# Spelling Correction

> *Text Analytics*  
> *MSc in Data Science, Department of Informatics*  
> *Athens University of Economics and Business*

---


i) Implement a bigram and a trigram language model for sentences, using Laplace smoothing. In practice, n-gram language models compute the sum of the logarithms of the n-gram probabilities of each sequence, instead of their product and you should do the same. Assume that each sentence starts with the pseudo-token *start* (or two pseudo-tokens *start1*, *start2* for the trigram model) and ends with the pseudo-token *end*. Train your models on a training subset of a corpus (e.g., a subset of a corpus included in NLTK – see http://www.nltk.org/). Include in the vocabulary only words that occur, e.g., at least 10 times in the training subset. Use the same vocabulary in the bigram and trigram models. Replace all out-of-vocabulary (OOV) words (in the training, development, test subsets) by a special token *UNK*. Alternatively, you may want to use BPEs instead of words (obtaining the BPE vocabulary from your training subset) to avoid unknown words. 

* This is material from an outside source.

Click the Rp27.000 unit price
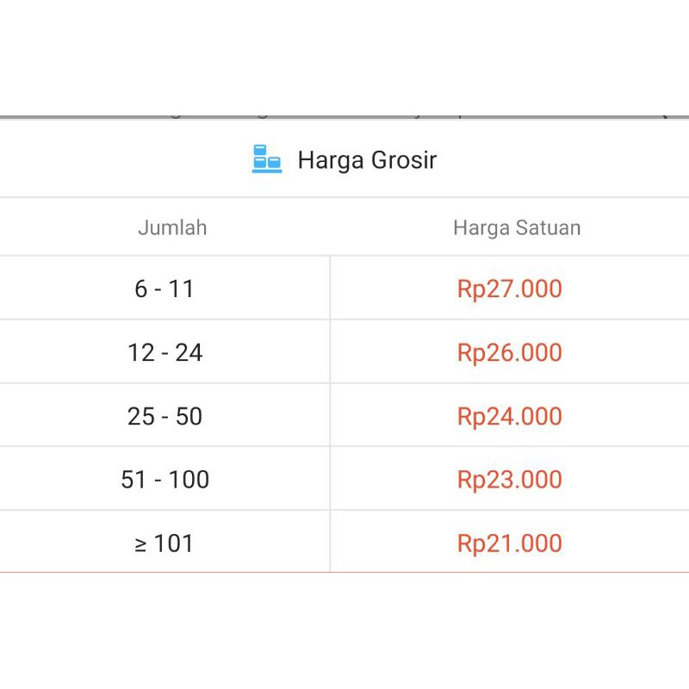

See Section 2.4.3 (“Byte-Pair Encoding for Tokenization”) of the 3rd edition of Jurafsky & Martin’s book (https://web.stanford.edu/~jurafsky/slp3/).

For more information, check https://huggingface.co/transformers/master/tokenizer_summary.html.

ii) Estimate the language cross-entropy and perplexity of your two models on a test subset of the corpus, treating the entire test subset as a single sequence of sentences, with *start* (or *start1*, *start2*) at the beginning of each sentence, and *end* at the end of each sentence. Do not include probabilities of the form P(*start*|…) or P(*start1*|…), P(*start2*|…) in the computation of cross-entropy and perplexity, since we are not predicting the start pseudo-tokens; but include probabilities of the form P(*end*|…), since we do want to be able to predict if a word will be the last one of a sentence. You must also count *end* tokens (but not *start*, *start1*, *start2* tokens) in the total length N of the test corpus.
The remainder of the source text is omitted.